Does the ORM still write horrendous cursor based loops where simple joins would suffice?

stefano|5 years ago

By default yes, but you can configure queries fetching behavior using select_related/prefetch_related to avoid the N+1 queries problem.

waihtis|5 years ago

I'm closer to a hobbyist than a professional dev, but the async views seem like a big functionality. Having done some Django apps, getting a synced up view for some changing variable was always a bit painful.

StavrosK|5 years ago

I'm not sure you're talking about the same thing, this is about asyncio/green threads.

FreeHugs|5 years ago

What would be a typical use case for "Asynchronous views"?

woile|5 years ago

async is cool for I/O bound operations. You don't have to wait the request/response to finish in order to start processing another request.

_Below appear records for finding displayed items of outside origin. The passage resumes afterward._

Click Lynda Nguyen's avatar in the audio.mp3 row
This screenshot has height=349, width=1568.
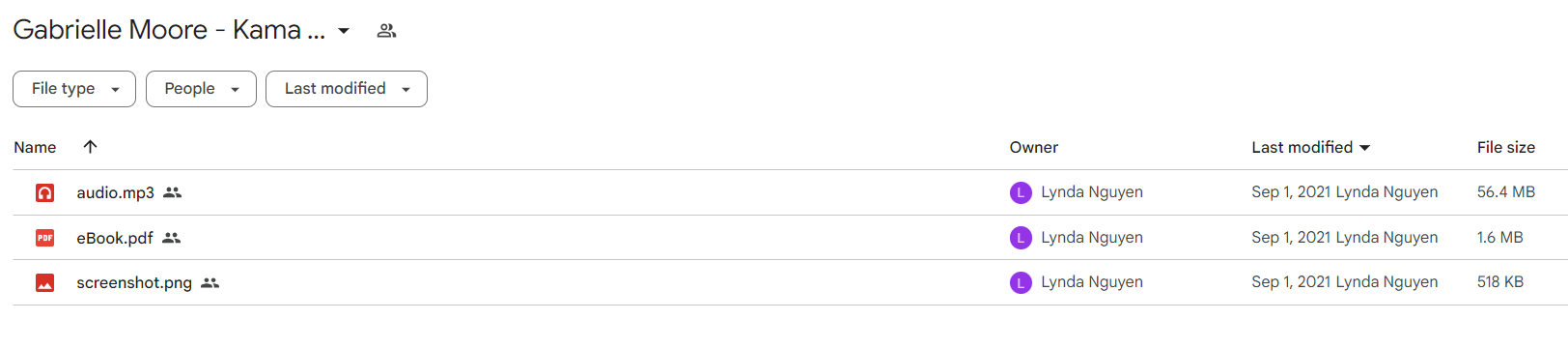[1021, 192]
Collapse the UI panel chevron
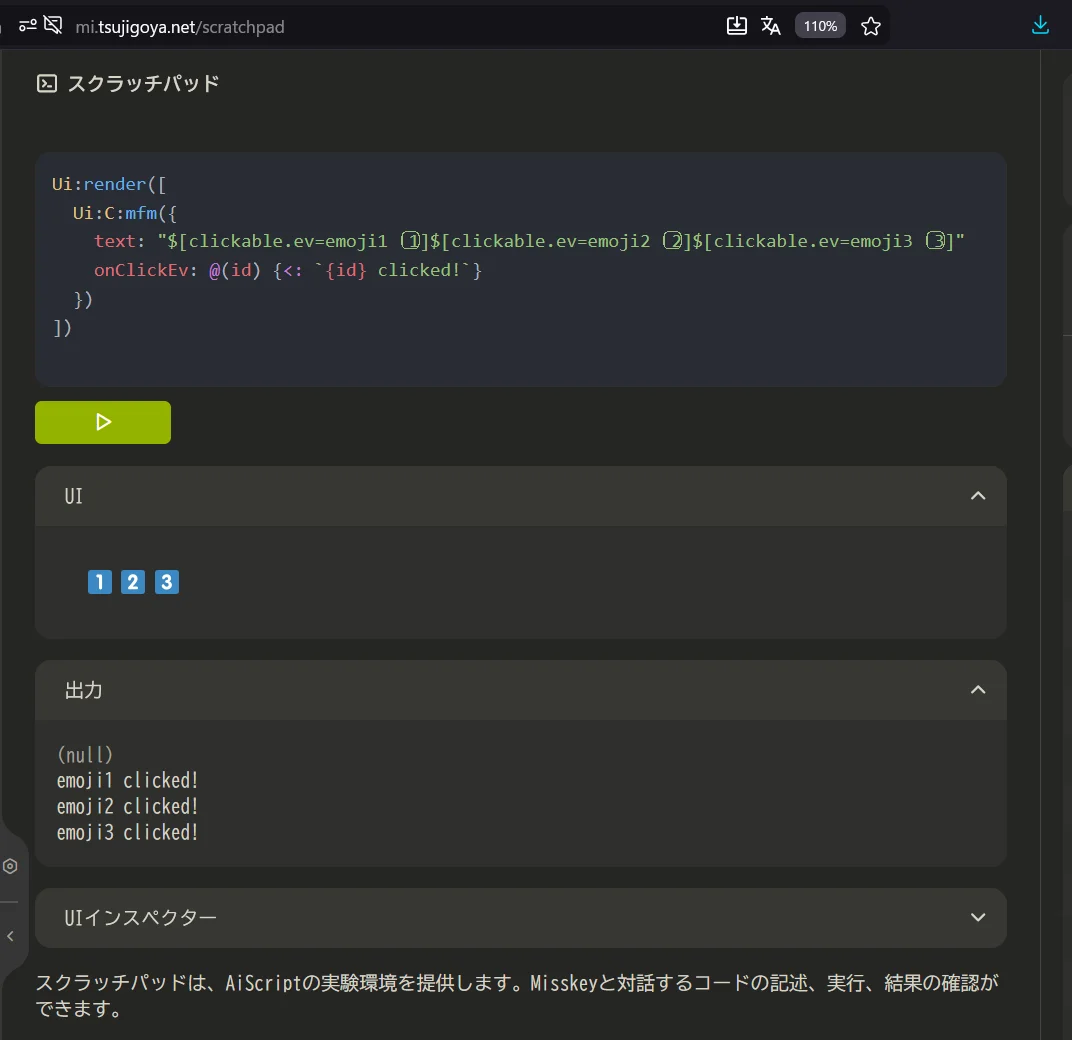Screen dimensions: 1072x1040 [x=978, y=496]
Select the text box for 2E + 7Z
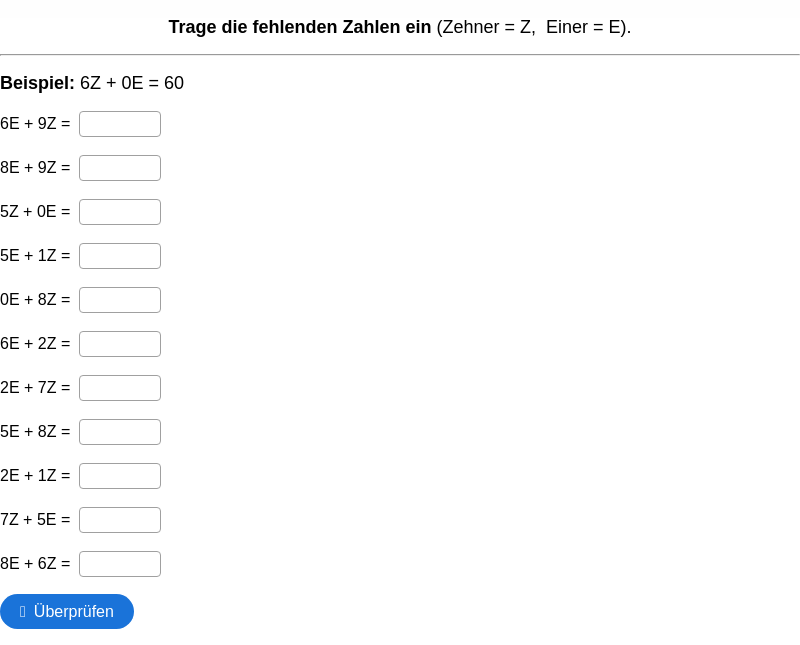Viewport: 800px width, 645px height. 120,388
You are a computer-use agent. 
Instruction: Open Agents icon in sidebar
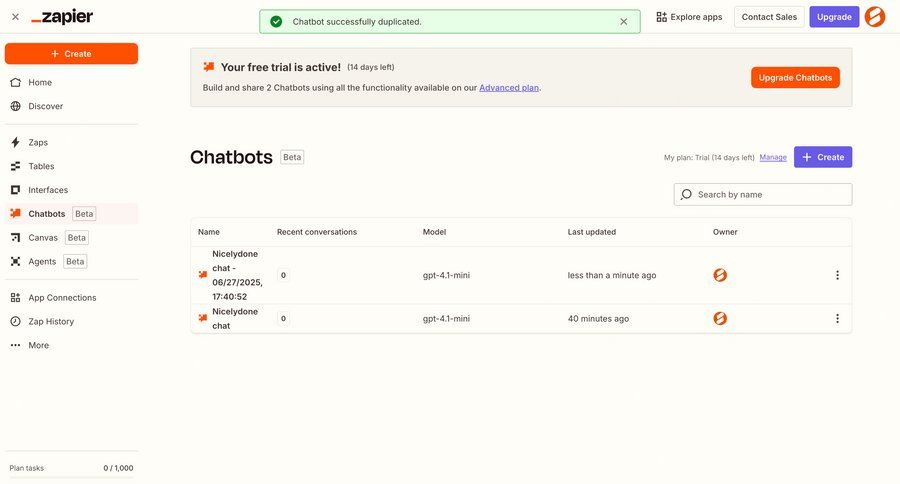(x=15, y=262)
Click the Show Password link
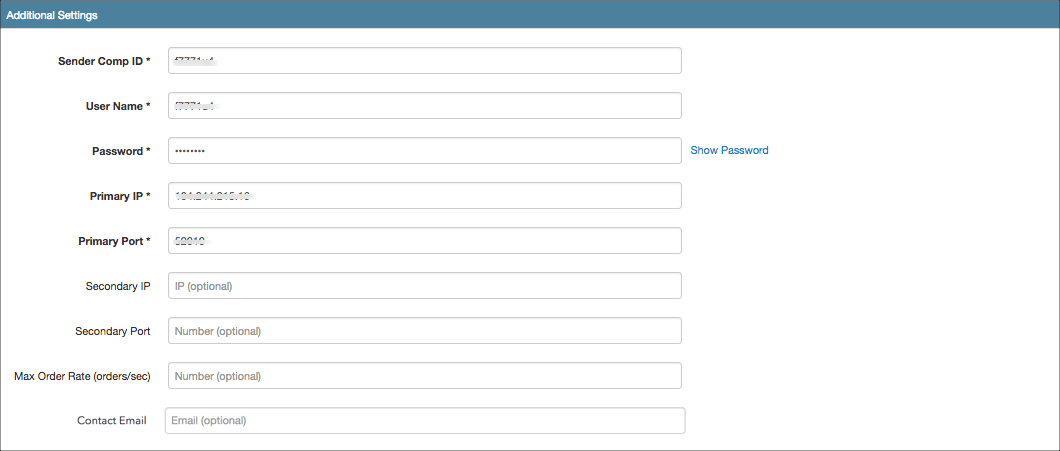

Talking with a db, or doing http requests are IO operations, so instead of blocking the process, django can now start processing another one. When the IO operation is done, it continues where it stopped.

nurettin|5 years ago

it would be useful if your code has to execute async code and await it's result from within a view. For example: create 10 tasks and return await asyncio.gather(*tasks) as json.

pirsquare|5 years ago

Messaging and live chat

ram_rar|5 years ago

I wish, there is something equivalent like this in golang world. Django has been one of the best well maintained open source projects.

samirsd|5 years ago

can the async functionality replace celery?

heliodor|5 years ago

No. Celery can execute tasks after your view returns. Async can't do that.